Dos and Don'ts of stackalloc
In .NET Core 2.1 a small but well-received feature was the ability to “safely”
allocate a segment of data on the stack, using stackalloc
, when used with
Span<T>
.
Before Span<T>
, stackalloc
required being in an unsafe
context:
unsafe {
byte* data = stackalloc byte[256];
}
The use of unsafe
, along with the little number of APIs in .NET that could
work with pointers, was enough to deter a lot of people from using it. As a
result, it remained a relatively niche feature. The introduction of Span<T>
now means this can be done without being in an unsafe
context now:
Span<byte> data = stackalloc byte[256];
The .NET team has also been working diligently to add Span<T>
APIs where it
makes sense.
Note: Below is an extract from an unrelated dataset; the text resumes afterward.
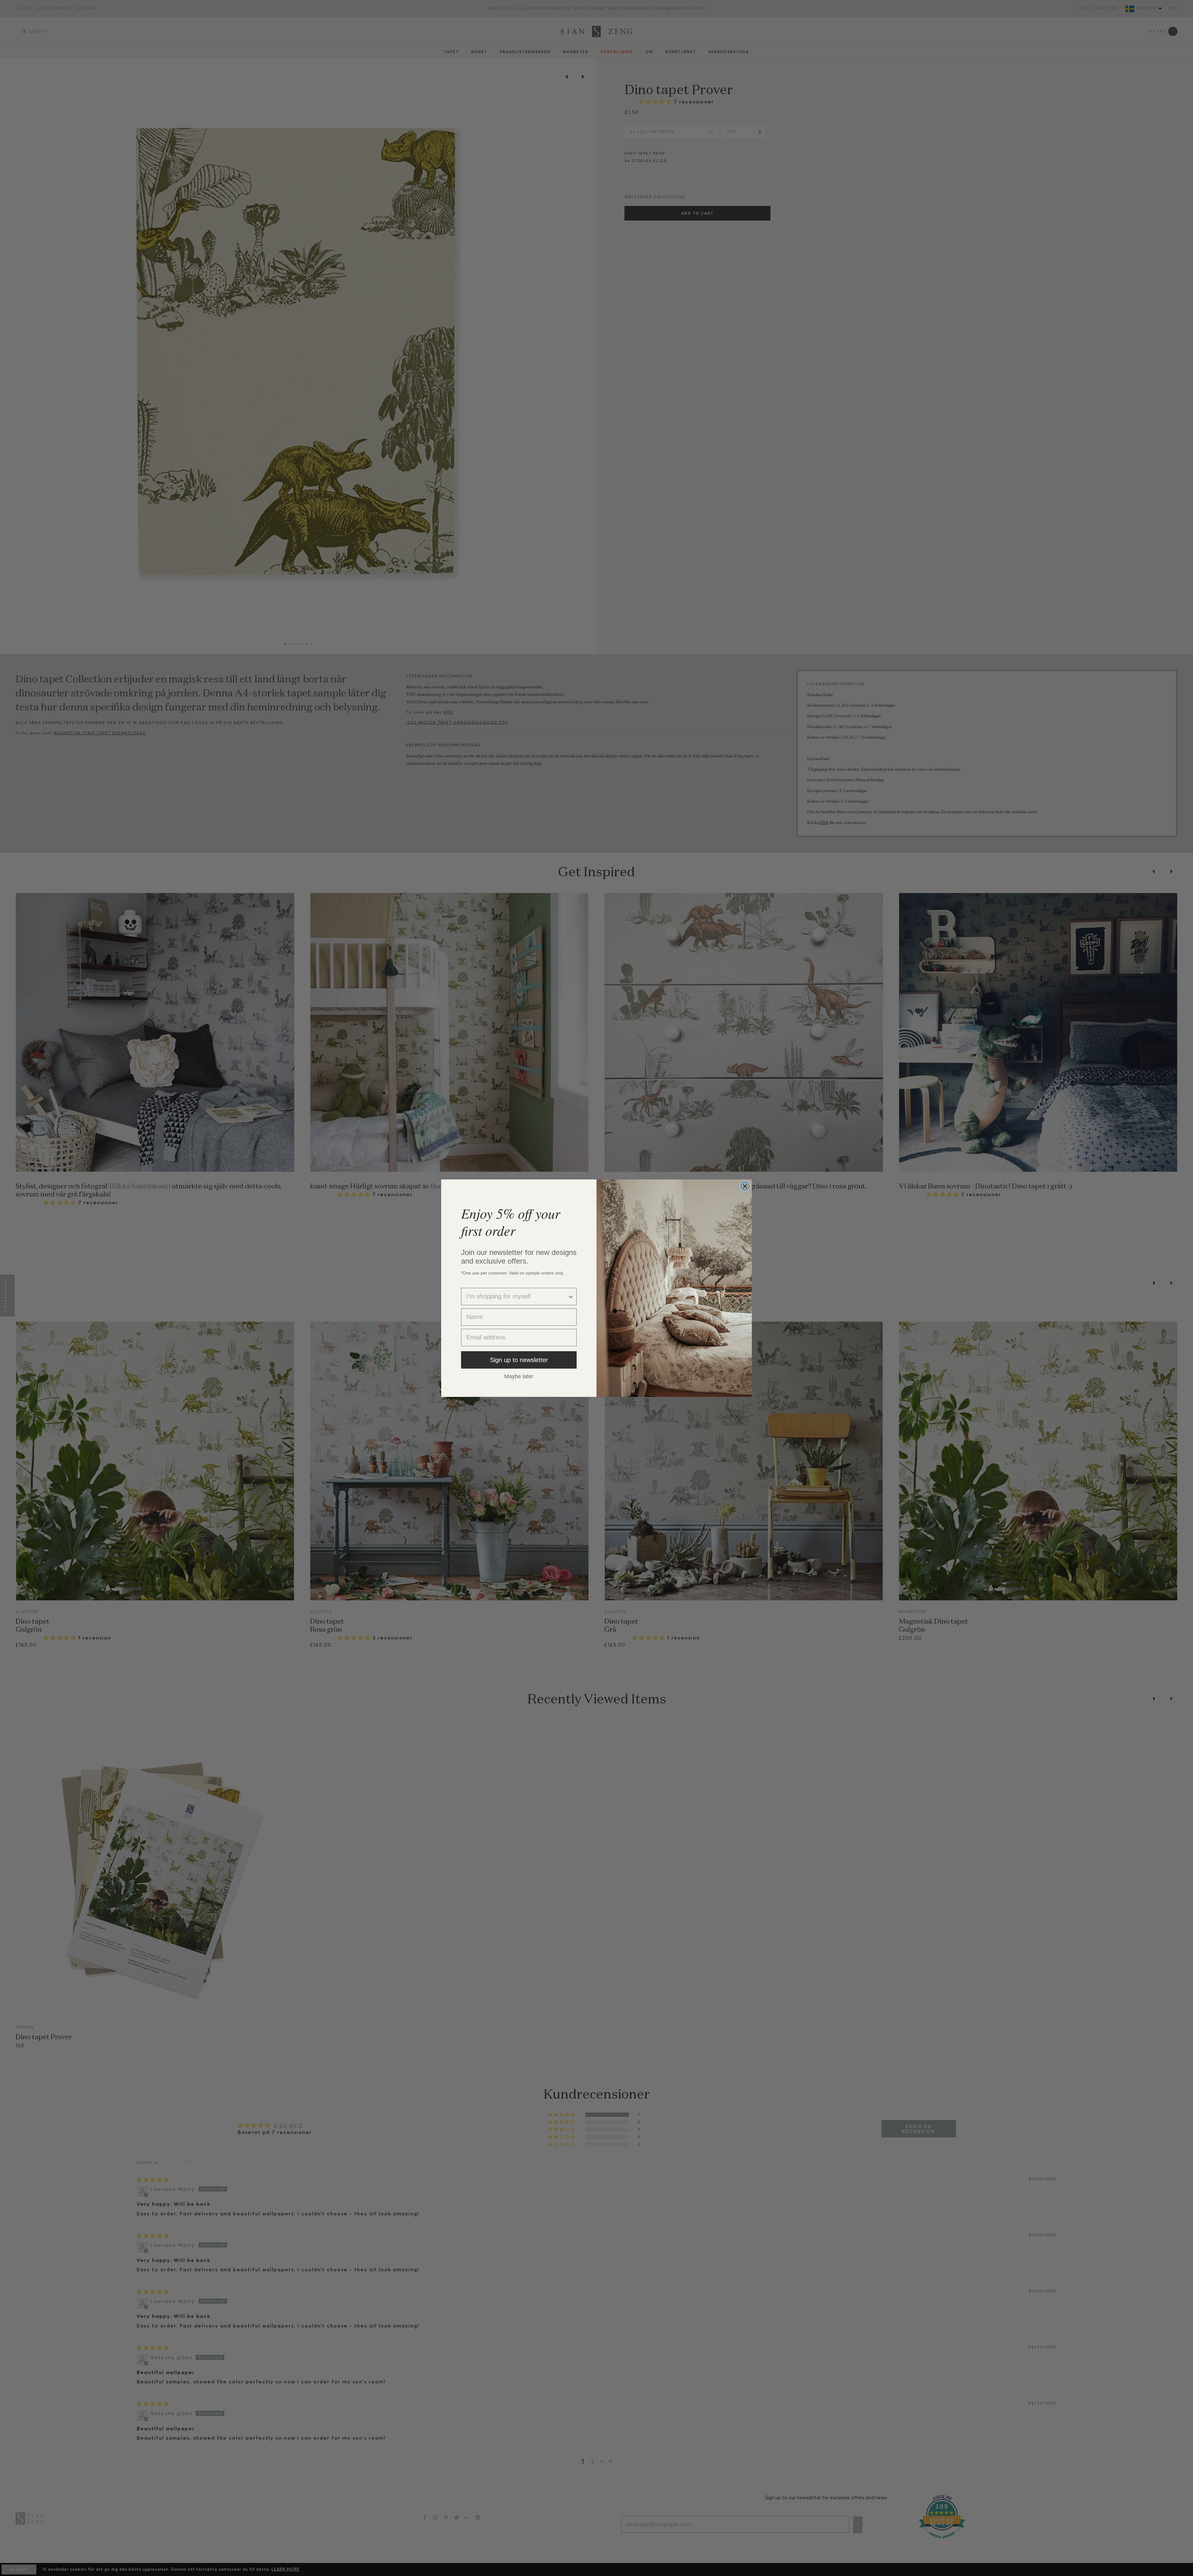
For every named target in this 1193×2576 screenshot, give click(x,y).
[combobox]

There is now more appeal and possibility to use stackalloc
.
stackalloc
is desirable in some performance sensitive areas. It can be used
in places where small arrays were used, with the advantage that it does not
allocate on the heap - and thus does not apply pressure to the garbage
collector. stackalloc
is not a general purpose drop-in for arrays.
They are limited in a number of ways that other posts explain well enough,
and require the use of Span<T>
.
Recently I vented a bit about stackalloc
on Twitter, as one does on Twitter,
specifically the community’s fast embrace of it, without
discussing or well-documenting some of stackalloc
’s sharp edges. I’m going
to expand on that here, and make an argument for stackalloc
still being unsafe
and requiring some thought about being used.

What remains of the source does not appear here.